Конечно, он велит отрубить головы пяти безвестным бунтовщикам, которые под лозунгом своей маленькой личной демократии и совершеннейшего ничтожества осмеливаются отстаивать право на царскую корону. Но он покровительствует подвигу актера, этому гениальному инсургенту, который выдает себя то за Аполлония Тианского, то за Александра Великого и в белых одеждах появляется перед народами, живущими вдоль берегов Дуная, нацепив на лоб корону Скандра[125], которую он стащил, возможно, из императорского багажа. Далекий от намерения заняться его преследованием, Гелиогабал предоставляет ему часть своих отрядов и военную флотилию для того, чтобы тот покорил маркоманов[126].
Но все корабли этой флотилии имеют пробоины, а пожар, вспыхнувший его заботами прямо посреди Тирренского моря, избавляет его, с помощью театрального кораблекрушения, от притязаний узурпатора.
Гелиогабал-император ведет себя как повеса, хулиган и дерзкий анархист. На первом же полуофициальном собрании он грубо спрашивает у старейшин государства, аристократов, бывших сенаторов и законодателей всех уровней, познали ли они в юности педерастию, практиковали ли они содомию, вампиризм, ведьмовство, скотоложство и, как свидетельствует Лампридий, он задает им эти вопросы в самых грубых выражениях.

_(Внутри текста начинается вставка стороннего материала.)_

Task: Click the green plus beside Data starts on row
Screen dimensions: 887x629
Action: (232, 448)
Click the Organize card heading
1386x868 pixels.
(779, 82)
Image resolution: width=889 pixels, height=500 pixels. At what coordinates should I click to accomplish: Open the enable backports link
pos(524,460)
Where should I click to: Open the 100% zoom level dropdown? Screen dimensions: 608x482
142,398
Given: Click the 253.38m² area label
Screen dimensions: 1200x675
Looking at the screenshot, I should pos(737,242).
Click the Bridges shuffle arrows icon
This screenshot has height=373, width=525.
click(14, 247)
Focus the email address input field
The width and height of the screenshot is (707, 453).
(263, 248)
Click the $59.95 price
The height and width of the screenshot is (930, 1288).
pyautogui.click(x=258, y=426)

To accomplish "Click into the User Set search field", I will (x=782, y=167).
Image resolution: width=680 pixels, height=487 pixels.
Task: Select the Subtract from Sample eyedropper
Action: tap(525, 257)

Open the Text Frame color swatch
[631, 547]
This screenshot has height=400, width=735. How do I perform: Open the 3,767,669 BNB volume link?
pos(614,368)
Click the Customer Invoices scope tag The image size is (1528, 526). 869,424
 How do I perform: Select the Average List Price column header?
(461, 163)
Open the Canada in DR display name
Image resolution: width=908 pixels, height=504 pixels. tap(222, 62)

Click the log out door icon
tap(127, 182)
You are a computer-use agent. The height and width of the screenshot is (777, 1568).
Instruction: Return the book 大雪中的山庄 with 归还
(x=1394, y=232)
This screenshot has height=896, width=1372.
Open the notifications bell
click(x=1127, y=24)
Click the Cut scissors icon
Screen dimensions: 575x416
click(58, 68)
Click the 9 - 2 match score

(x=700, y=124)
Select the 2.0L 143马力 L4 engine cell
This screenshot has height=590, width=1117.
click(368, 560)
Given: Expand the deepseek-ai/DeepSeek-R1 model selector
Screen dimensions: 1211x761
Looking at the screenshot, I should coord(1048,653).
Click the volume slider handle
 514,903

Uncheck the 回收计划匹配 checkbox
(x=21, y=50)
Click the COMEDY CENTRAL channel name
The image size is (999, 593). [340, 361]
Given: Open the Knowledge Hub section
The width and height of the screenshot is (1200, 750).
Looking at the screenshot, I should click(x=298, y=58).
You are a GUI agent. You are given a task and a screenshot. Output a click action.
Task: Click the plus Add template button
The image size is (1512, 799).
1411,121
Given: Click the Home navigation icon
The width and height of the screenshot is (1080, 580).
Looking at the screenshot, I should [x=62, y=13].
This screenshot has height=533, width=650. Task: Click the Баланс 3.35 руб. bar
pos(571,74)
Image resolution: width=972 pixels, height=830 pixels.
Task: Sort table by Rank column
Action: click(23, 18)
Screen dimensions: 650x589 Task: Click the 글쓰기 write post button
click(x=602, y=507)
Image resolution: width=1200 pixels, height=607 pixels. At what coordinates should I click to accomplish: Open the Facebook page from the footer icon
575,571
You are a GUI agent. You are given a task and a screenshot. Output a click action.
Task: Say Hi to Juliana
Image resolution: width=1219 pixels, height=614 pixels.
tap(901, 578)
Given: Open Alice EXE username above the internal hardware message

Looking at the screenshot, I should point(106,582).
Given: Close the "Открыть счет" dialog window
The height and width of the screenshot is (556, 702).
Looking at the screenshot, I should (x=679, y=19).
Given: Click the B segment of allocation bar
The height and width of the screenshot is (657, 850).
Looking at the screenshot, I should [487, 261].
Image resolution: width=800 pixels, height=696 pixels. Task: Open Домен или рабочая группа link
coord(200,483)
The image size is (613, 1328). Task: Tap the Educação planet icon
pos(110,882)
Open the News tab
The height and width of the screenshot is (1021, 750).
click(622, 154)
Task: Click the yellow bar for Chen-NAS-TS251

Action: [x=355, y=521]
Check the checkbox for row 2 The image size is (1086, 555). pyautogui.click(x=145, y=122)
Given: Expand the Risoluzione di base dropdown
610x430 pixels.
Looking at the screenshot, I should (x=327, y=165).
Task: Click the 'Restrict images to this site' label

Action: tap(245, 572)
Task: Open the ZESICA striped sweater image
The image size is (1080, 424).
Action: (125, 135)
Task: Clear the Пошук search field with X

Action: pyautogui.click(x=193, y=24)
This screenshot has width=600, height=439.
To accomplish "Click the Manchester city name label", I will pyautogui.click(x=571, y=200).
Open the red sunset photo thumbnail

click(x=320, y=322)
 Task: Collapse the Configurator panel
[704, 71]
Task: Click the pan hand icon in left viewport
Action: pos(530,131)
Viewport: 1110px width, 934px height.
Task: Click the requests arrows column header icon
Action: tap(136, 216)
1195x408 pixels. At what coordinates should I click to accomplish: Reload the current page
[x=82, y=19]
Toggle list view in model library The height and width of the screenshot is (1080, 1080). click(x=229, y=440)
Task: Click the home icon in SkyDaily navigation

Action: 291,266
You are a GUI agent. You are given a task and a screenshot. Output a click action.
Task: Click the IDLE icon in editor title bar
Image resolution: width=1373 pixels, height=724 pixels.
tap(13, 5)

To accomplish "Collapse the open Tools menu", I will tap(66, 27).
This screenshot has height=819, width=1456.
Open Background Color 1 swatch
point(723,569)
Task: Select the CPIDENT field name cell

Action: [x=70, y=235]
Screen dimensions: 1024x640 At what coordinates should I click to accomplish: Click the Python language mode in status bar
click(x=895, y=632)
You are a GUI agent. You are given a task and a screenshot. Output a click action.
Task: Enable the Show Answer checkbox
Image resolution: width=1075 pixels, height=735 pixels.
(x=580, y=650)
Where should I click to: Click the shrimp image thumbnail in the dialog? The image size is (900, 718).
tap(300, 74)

Легко представить себе разодетого и накрашенного Гелиогабала, окруженного своими миньонами и женщинами, который обходит ряды седых бородачей, хлопает их по животам и спрашивает, занимались ли они тоже содомией в молодости; и стариков, бледных от стыда, склоняющих головы перед оскорблением, пережевывающих свое унижение.
Более того, прямо на публике, жестами, он изображает акт скотоложства.
«Он дошел до того, — говорит Лампридий, — что стал изображать непристойности пальцами, и привык к выражению недовольства со стороны стыдливых людей в собраниях и в присутствии народа».
Конечно, здесь было большее, чем инфантильность — скорее, желание с помощью резкости и силы продемонстрировать свою индивидуальность, а также свой вкус к первичным вещам: природе, такой, какая она есть.
Впрочем, очень легко отнести на счет безумия и юности все то, что для Гелиогабала — только систематическое унижение порядка, и отвечает единственному желанию — согласованной деморализации общества.
Я вижу в Гелиогабале не безумца, но повстанца:
1. Против анархии римского политеизма[127];
2. Против римской монархии, которую он принудил к содомии с ним.
Но в нем перемешались два бунта, два восстания, и они управляют всем его поведением, руководят всеми его поступками, вплоть до самых ничтожных, в течение всего его четырехлетнего царствования.
Его восстание — систематическое и проницательное, и он направляет его, прежде всего, против себя самого.
Когда Гелиогабал наряжается проституткой и продает себя за сорок грошей у дверей христианских церквей или у храмов римских богов, он стремится не только к удовлетворению порока, но унижает таким образом римскую монархию.
Когда он велит поставить танцора во главе преторианской гвардии, он проводит в жизнь неоспоримую и опасную анархию. Он высмеивает малодушие и трусость монархов, своих предшественников, всех Антониев и Марков Аврелиев, и считает, что вполне достаточно, чтобы отрядом полицейских командовал танцор. Он называет слабость — силой, а театр — реальностью. Он опрокидывает, переворачивает вверх дном полученный в наследство порядок, идеи, обычные понятия. Он тщательно создает опасную анархию, поскольку открывается для всеобщего обозрения. Словом, он рискует своей шкурой. А это — отважная анархия.
Наконец, он продолжает свою деятельность по унижению ценностей и чудовищной моральной дезорганизации, выбирая министров по размеру их членов.
«Во главе ночной стражи, — сообщает Лампридий, — он поставил кучера Гордия, и назначил префектом по вопросам продовольствия некоего Клавдия, который прежде был надзирателем нравов; все другие должности были отданы мужчинам, величина членов которых делала их достойными его доверия. Например, он назначал на должности по сбору двадцатой части податей погонщиков мулов, посыльных, поваров, кузнецов».